Having recently been named one of the New York Times’ Top 52 Places to Visit, Squamish clearly pulls out all the stops.

Once just a pit stop on the way from Vancouver to Whistler—remind you of anywhere?—Squamish has hit the big leagues.

The $22 million Sea-to-Sky Gondola, which opened in 2014, put Squamish onto the New York Times list but that’s not the only thing Squamish has done right.

It’s a beautiful city and it’s no wonder. Not only is it surrounded by rivers, mountains and forests just like Port Alberni, but Squamish budgeted twice as much money to take care of that stunning scenery in 2013. Squamish spent $1.1 million while Port Alberni only $591,000.
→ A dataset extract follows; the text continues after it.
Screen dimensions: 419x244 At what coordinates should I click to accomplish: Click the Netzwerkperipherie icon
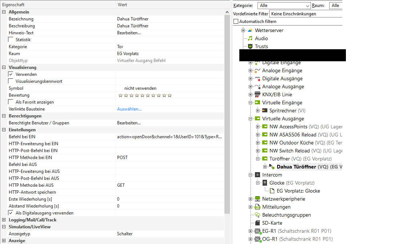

Economic development also saw fewer dollars on the Port Alberni side: only $284,000 compared to $310,000 in Squamish.

Somewhere else Port Alberni spent less? City management. Squamish had 33 managers making more than $75,000 in 2013. In Port Alberni, only 18 managers made that much. That equates to an enormous difference in expenditures too: $3.3 million for Squamish compared to $1.7 million for us.

Squamish spends almost one in every $10 it collects in operating revenue on its management. Port Alberni spends just under one in $20.

And despite spending more, Squamish is doing well. In 2013, property values in Squamish were close to four times what they were in Port Alberni.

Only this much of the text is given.